And so it goes…
“I won’t be here next week.” I said to the wound care doctor who’s eyes widened comically “What?! You’re just at the point where things will start to happen…” She was referring to my hyperbaric treatments and she suggested that I drive back from Astoria a few times to avoid a setback “You could backslide.” She said…Words I never want to hear considering the history with my illness thus far and at her words I started to cry. Charles had wanted us to go play music with his brother in Astoria and I had gotten the okay to go away when I started this therapy but not from THIS doctor. We canceled our plans to leave town because even if the authority is being dramatic I can’t take the chance that they could be right. The treatments build on each other and at about the 10th treatment point the body starts to shift as capillaries begin to form in places that they were blasted out of by radiation. Science is so weird and cool.

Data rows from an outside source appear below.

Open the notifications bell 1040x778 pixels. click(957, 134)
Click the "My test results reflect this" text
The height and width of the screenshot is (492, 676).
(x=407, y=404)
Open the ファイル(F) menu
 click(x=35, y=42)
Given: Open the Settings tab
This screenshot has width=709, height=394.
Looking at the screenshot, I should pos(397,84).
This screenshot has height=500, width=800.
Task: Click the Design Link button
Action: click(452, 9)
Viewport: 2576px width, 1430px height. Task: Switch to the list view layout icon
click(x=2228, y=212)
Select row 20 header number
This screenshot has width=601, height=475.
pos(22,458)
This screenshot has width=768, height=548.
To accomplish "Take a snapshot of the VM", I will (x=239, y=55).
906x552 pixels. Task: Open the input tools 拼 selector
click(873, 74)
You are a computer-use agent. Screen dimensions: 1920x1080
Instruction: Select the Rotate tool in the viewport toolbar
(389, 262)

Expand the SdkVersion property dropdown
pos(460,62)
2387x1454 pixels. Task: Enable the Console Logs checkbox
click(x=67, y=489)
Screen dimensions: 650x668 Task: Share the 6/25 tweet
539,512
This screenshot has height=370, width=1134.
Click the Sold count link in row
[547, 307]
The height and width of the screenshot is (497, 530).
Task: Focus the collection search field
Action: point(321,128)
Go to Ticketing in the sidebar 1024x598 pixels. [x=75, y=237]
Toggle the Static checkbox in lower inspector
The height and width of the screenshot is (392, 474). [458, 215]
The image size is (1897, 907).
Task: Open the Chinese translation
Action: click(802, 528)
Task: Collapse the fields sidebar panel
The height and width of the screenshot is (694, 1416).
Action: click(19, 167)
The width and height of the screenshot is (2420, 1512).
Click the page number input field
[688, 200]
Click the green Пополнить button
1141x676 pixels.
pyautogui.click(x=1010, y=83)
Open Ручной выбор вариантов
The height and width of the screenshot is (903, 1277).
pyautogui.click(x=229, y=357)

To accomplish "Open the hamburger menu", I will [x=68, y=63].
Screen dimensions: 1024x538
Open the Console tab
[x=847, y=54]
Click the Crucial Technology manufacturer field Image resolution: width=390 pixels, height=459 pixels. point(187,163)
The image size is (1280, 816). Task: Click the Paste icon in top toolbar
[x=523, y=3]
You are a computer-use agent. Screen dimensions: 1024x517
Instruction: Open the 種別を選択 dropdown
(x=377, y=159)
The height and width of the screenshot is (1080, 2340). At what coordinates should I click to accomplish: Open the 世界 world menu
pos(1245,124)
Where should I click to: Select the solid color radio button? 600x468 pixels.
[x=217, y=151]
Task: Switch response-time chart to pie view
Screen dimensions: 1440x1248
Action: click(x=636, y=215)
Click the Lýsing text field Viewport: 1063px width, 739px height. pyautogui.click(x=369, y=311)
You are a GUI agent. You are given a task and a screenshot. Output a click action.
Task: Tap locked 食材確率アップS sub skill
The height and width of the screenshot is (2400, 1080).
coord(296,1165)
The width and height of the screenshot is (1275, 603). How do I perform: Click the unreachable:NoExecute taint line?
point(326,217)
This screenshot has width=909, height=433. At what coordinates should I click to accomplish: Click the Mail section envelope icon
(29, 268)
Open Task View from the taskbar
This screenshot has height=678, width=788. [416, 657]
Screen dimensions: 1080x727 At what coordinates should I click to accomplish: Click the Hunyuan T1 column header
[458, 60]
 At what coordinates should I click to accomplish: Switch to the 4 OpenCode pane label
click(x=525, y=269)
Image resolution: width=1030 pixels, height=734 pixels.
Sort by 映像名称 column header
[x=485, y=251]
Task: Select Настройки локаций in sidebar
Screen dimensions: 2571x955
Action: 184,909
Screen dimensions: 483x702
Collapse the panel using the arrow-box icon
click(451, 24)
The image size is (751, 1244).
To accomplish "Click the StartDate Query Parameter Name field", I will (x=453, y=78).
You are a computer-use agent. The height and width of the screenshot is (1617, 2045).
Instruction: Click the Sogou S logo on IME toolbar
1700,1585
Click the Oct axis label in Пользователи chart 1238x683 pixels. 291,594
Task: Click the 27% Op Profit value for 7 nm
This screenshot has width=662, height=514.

I am tired today and I am not sure if it is from getting my IT coursework done for the week yesterday or if it is the abscess that still has not popped out of my body yet…Maybe it’s a little of both. I was so immersed in my schoolwork yesterday that I forgot that my old dog Cooper was outside and it was hot and muggy, it had been over an hour that he had been in the yard. He had recently stopped summoning me to come get him and when I realized I had forgotten him I panicked. I found his inert body laying in the furthest corner of the yard in the bamboo and when I saw him I thought he was dead. I picked up his limp carcass and he roused, panting furiously. I fed him and made sure he hydrated. Now I set a timer when I take him outside, I know he is going to pass one day but I don’t want it to be from me forgetting, I still keep picturing him…I feel so bad about it but he is fine and holds no grudge fortunately, I can’t say that I feel the same way.
Today is a good day to manifest, picture your life the way you want it to be like it’s already happened. That’s what I am going to do. I can’t wait to lay on that beach in Greece and not have cancer anymore, ha! It’s fun to daydream about.